After the validation process is completed and the order is finalized, the STAR certificate is available via Order.getAutoRenewalCertificate()
(not Order.getCertificate()
)!
Use Certificate.getLocation()
to retrieve the URL of your certificate. It is renewed automatically, so you will always be able to download the latest issue of the certificate from this URL.
Note
STAR based certificates cannot be revoked. However, as it is the nature of these certs to be short-lived, this does not pose an actual security issue.
To download the latest certificate issue, you can bind the certificate URL to your Login
and then use the Certificate
object.
URL certificateUrl = ... // URL of the certificate
Certificate cert = login.bindCertificate(certificateUrl);
X509Certificate latestCertificate = cert.getCertificate();
If supported by the CA, it is possible to negotiate that the certificate can also be downloaded via GET
request.

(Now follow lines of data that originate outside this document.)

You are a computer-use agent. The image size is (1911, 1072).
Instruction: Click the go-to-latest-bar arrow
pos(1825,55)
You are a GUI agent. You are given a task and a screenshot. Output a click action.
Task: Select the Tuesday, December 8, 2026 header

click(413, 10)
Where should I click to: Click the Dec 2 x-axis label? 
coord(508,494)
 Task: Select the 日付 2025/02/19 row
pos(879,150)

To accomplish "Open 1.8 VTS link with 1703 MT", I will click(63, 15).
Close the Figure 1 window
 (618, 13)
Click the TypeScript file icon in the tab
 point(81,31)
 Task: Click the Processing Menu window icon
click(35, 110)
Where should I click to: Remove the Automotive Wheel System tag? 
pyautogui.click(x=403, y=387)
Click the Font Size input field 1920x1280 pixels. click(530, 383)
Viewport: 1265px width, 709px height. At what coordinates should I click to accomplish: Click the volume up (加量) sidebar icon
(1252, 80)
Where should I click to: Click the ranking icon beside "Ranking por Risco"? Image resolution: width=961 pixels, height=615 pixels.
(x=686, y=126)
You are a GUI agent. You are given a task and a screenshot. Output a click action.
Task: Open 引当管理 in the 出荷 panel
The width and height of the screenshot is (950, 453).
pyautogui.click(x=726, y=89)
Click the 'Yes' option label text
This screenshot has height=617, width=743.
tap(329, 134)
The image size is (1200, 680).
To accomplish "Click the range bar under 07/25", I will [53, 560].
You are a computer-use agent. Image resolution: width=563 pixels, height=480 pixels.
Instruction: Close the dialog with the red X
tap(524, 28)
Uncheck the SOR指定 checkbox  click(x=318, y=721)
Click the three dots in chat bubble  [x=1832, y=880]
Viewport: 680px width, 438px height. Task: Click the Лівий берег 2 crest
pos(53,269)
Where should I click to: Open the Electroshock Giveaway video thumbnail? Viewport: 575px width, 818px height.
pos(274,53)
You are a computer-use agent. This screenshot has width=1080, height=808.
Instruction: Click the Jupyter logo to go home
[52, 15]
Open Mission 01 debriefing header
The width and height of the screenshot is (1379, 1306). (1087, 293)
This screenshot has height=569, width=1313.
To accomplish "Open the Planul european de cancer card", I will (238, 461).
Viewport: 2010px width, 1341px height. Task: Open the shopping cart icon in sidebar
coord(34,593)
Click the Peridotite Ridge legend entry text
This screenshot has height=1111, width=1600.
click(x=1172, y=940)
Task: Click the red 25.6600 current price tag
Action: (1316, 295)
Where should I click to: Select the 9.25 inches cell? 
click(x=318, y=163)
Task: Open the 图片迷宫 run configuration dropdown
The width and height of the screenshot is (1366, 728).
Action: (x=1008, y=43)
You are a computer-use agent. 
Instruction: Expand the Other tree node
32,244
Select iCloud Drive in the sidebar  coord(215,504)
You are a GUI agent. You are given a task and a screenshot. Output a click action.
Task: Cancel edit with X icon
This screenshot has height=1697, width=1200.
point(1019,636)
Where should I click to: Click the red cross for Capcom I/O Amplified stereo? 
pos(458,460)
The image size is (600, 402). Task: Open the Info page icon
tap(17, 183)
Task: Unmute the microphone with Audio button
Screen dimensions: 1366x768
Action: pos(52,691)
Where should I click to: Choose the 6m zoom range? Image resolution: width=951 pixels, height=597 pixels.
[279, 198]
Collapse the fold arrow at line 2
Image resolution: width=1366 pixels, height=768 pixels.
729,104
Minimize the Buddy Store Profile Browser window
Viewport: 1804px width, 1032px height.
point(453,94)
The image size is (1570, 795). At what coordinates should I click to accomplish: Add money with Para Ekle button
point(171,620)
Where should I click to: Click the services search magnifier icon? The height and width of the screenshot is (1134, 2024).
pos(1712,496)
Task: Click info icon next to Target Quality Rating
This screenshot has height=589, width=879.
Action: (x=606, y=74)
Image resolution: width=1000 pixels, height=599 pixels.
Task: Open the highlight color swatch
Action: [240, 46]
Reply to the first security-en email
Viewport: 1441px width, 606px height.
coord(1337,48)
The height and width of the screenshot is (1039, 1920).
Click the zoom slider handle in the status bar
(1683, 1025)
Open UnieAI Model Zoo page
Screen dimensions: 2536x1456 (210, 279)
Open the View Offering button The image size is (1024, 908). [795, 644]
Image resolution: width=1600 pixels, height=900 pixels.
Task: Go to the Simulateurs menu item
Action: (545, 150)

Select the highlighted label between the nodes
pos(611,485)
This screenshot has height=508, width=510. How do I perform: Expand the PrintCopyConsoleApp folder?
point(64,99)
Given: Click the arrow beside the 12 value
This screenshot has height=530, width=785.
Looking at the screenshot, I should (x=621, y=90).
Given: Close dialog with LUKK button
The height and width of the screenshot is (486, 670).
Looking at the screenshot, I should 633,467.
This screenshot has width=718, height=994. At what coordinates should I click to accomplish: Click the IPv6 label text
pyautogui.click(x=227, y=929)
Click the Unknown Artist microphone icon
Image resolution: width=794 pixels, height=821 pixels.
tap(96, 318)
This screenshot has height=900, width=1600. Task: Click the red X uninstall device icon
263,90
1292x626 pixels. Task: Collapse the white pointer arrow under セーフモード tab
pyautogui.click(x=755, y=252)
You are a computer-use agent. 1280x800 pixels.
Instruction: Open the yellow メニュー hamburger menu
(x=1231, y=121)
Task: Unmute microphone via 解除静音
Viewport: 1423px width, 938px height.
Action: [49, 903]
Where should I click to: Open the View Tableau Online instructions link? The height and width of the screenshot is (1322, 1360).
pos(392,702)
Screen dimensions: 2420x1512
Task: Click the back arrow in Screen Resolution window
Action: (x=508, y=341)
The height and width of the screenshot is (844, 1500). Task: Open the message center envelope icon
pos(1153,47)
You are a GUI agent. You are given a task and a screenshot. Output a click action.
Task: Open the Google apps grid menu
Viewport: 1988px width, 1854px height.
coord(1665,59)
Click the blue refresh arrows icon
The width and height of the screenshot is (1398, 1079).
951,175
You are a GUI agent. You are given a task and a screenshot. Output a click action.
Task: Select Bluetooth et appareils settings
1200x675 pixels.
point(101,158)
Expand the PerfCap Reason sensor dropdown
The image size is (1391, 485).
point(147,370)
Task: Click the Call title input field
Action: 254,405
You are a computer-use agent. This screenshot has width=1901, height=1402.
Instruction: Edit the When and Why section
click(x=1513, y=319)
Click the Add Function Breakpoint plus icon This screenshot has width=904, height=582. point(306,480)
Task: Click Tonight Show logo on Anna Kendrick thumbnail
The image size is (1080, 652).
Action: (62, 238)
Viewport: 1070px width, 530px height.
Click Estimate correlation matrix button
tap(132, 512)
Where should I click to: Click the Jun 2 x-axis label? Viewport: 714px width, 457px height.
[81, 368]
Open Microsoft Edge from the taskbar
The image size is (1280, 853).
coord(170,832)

First use Metadata.isAutoRenewalGetAllowed()
to check if this option is supported by the CA. If it is, add autoRenewalEnableGet()
to the order parameters to enable it. After the order was finalized, you can use any HTTP client to download the latest certificate from the certificate URL by a GET
request.
Use Order.cancelAutoRenewal()
to terminate automatical certificate renewals.